Dev Overview of OpenID Connect
OpenID Connect is a simple identity layer built on top of the OAuth 2.0 protocol, which allows clients to verify the identity of an end user based on the authentication performed by an authorization server or identity provider (IdP), as well as to obtain basic profile information about the end user in an interoperable and REST-like manner. OpenID Connect specifies a RESTful HTTP API, using JSON as a data format.
OpenID Connect is an increasingly common authentication protocol: when an app prompts you to authenticate using your Facebook or Google+ credentials, the app is probably using OpenID Connect.
OneLogin provides a custom connector option that makes it easy to configure your OpenID Connect-enabled app to use OneLogin as the Identity Provider (IdP) in an OpenID Connect flow.
Why Adopt OpenID Connect for my App?
OpenID Connect is easier to integrate than SAML, and it can work with a wider variety of apps. Specifically, it provides:
Easily consumed identity tokens
Client apps receive the user’s identity encoded in a secure JSON Web Token (JWT) called the ID token. JWTs are elegant and portable and support a range of signature and encryption algorithms.
The OAuth 2.0 protocol
Clients use OAuth 2.0 flows to obtain ID tokens, which work with web apps as well as native mobile apps. OAuth 2.0 also means that you have a single protocol for authentication and authorization (obtaining access tokens).

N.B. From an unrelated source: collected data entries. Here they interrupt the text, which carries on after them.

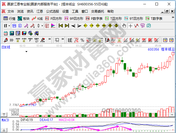This screenshot has height=133, width=176.
Task: Open the period dropdown labeled 日
Action: tap(6, 26)
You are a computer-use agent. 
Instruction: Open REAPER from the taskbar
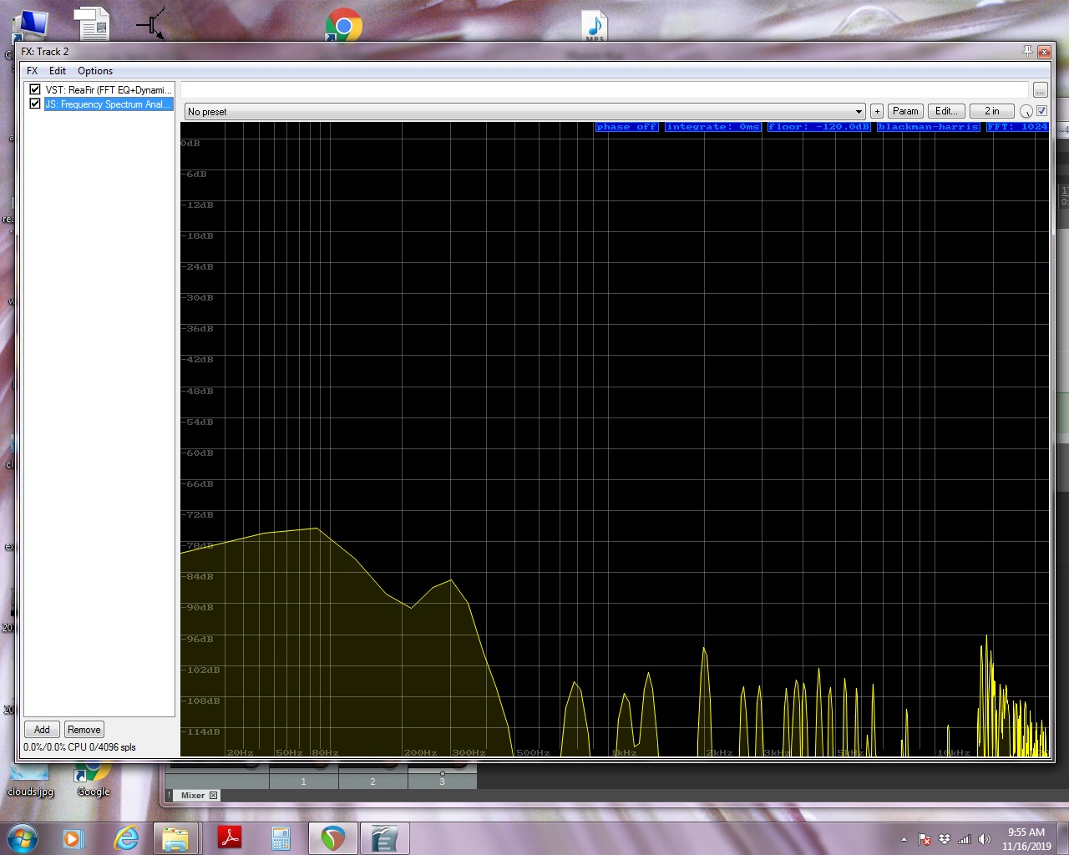point(333,837)
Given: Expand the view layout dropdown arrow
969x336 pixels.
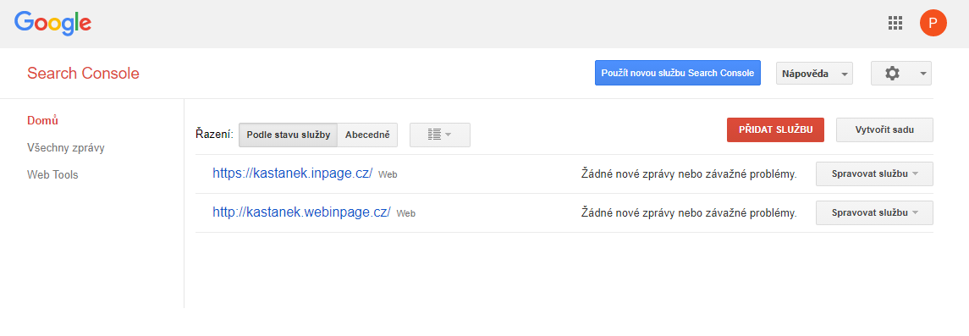Looking at the screenshot, I should tap(448, 135).
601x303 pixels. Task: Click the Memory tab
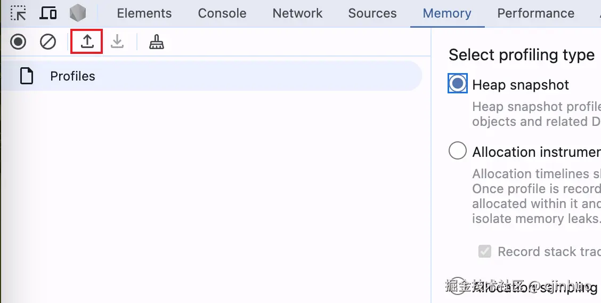(x=446, y=13)
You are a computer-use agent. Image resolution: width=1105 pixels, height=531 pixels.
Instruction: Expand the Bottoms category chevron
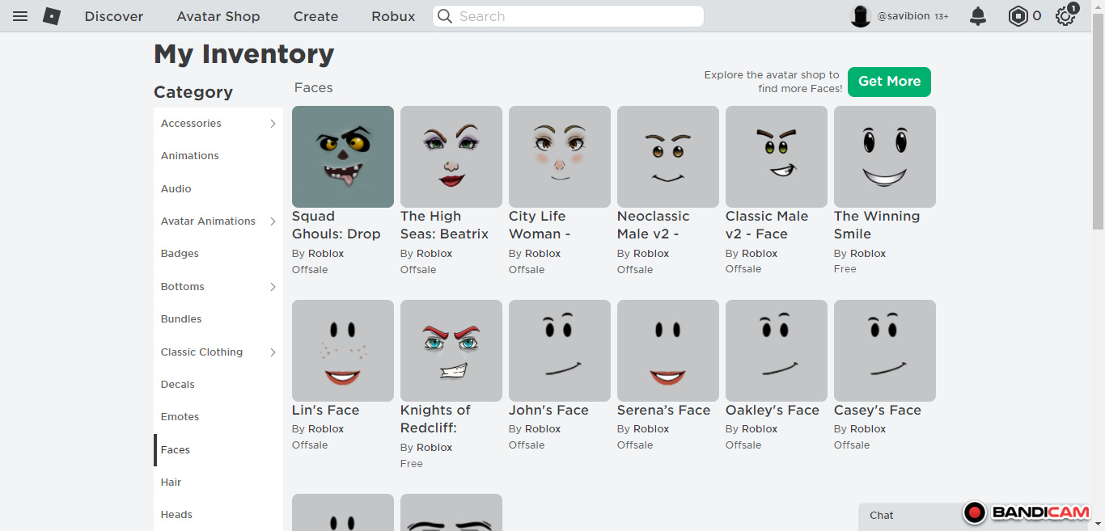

Simplicity with capability
OpenID Connect is simple enough to integrate with basic apps, while also offering features and security options that can meet demanding enterprise requirements.
Authentication Flows and Implicit Flows
OpenID Connect supports two authentication flows:
- The Authentication (or Basic) Flow is designed for apps that have a back end that can communicate with the IdP away from prying eyes
(The OpenID Connect spec also supports a Hybrid flow that essentially combines the two, but OneLogin doesn’t support it yet. It’s coming soon.)
The Implicit flow is required for apps and websites that have no back end logic on the web server, and everything that is passed between the app or site and the IdP can be viewed using browser development tools.
In the Implicit flow, a public/private key (JSON Web Key or JWK) scheme is used to encrypt or sign user details. When you register your client app with the IdP (OneLogin), you will receive a client ID and a client secret. In an Implicit flow, the client secret should never be exposed.
In Step 1, the user attempts to start a session with your client app and is redirected to the OpenID Provider (OneLogin), passing in the client ID, which is unique for that application. In Step 2, the OpenID Provider authenticates and authorizes the user for a particular application instance. In Step 3, user details are encoded by the OpenID Provider into an id_token (JWT) that contains user information (scopes, in OAuth terms) and signature (using RS256), which is passed to a preconfigured Redirect page on the web server. In Step 4, the client app confirms the JWT id_token and confirms the signature using the public key. If everything is fine, a session is established for the user.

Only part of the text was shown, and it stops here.